WAIST DEEP is a PI Mystery. Stef Kopriva used to be a cop. But that was ten years ago. A shooting, a wrong call, and a deep, personal relationship with a liquor bottle took him from a stand-up guy to the bottom of the barrel. A fight at a hockey game, one in the stands, not on the ice, reconnects Stef with a guy from high school. He has a problem. His 16-year-old daughter has run away. The cops aren’t looking for the little beauty, so he asks Stef for help, who agrees. And things get shady, fast.

Bottom line: WAIST DEEP is for you if you like gritty heroes so far from perfect they’re exactly what a story needs.

Strengths of the story. Zafiro excels at writing characters who are less than perfect. His are not gentlemen detectives who’ve lived charmed lives and solve crimes while hovering above the chaos, like Philo Vance, Lord Peter Wimsey, or Sherlock Holmes. Oh, no. His characters are down in the muck, fighting to keep their heads above water. Stef Kopriva was an ensemble character in Zafiro’s first three River City series books. Ten years after that book three, Kopriva steps out on his own with this full-length case. Kopriva is a well developed character, a loner who has isolated himself from the world and now needs that world if he’s going to find the runaway teen. Maybe it’s Kopriva had already been a part of Zafiro’s world that doesn’t feel like a first book in a series.

Like the leading character, the story scenario is a little dirty, kinda uncomfortable, and totally intriguing. A teen has run away but why and to where? She seems to have caring parents…or is that a front. She was blessed with popularity at school…or is that a curse. She definitely attracts the kind of attention that can destroy a teen, mentally and emotionally if not physically. You keep turning the pages wanting the answer…is she dead?
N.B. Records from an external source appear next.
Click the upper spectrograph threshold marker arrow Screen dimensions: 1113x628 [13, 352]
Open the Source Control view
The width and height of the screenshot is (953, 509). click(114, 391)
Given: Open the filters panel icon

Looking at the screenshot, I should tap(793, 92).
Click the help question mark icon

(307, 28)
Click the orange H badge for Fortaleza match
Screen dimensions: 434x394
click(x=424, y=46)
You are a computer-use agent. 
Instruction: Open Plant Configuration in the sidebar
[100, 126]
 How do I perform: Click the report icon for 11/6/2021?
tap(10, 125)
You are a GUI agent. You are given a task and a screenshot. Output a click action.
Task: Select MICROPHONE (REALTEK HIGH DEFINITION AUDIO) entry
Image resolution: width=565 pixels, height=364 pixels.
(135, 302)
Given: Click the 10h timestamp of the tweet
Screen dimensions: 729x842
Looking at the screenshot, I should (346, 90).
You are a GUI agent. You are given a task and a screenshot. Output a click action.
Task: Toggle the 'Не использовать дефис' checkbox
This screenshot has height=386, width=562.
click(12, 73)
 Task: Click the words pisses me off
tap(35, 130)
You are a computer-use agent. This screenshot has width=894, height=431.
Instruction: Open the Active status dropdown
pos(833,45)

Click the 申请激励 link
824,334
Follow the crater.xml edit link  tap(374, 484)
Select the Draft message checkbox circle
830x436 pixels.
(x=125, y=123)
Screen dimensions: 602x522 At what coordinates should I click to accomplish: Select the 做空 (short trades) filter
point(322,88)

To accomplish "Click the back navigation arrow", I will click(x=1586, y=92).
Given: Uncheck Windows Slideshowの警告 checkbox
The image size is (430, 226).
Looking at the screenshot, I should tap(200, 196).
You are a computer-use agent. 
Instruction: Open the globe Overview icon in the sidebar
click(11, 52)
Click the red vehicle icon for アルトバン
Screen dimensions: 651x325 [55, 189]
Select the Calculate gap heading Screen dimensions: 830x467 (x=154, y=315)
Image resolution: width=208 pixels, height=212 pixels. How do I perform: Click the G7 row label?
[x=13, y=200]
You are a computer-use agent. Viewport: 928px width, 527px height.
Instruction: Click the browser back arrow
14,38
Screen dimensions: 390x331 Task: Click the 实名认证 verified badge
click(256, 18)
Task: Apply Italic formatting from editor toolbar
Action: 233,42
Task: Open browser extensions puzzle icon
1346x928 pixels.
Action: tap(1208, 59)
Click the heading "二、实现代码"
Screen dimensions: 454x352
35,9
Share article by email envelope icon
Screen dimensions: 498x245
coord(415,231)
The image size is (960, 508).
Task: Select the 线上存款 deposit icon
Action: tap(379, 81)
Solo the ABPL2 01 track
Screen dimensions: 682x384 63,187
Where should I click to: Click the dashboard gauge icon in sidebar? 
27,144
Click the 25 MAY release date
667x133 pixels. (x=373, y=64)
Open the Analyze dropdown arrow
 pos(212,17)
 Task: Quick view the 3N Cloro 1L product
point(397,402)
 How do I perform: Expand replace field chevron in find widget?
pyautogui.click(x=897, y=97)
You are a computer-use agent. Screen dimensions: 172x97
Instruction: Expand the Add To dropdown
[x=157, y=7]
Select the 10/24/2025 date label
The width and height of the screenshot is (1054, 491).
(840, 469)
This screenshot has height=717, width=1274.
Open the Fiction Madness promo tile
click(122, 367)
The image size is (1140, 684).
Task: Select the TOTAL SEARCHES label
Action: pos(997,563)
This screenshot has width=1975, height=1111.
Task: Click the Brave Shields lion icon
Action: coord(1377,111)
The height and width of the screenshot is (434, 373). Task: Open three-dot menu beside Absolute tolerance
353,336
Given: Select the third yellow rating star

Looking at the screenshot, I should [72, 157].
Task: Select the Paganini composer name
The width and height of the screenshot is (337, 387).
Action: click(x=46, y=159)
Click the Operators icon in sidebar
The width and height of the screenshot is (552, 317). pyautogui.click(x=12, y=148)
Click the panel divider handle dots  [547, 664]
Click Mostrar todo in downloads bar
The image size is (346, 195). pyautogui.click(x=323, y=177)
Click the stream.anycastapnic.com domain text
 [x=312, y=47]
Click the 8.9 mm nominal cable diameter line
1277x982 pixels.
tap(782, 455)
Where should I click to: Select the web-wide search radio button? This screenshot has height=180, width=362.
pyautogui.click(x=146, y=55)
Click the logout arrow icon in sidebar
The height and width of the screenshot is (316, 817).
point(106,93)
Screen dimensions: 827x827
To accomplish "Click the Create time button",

Where the story fell short of ideal: There weren’t many things to pick on with this book. Standing at the end and looking back to the beginning, the logic is solid. Characters are true to themselves and the writing and editing are solid. There are unsatisfying elements, but they aren’t flaws of the storytelling. They’re just a reader wanting better things to happen to the hero we’re cheering for.

Check Frank Zafiro and Stef Kopriva out for yourself.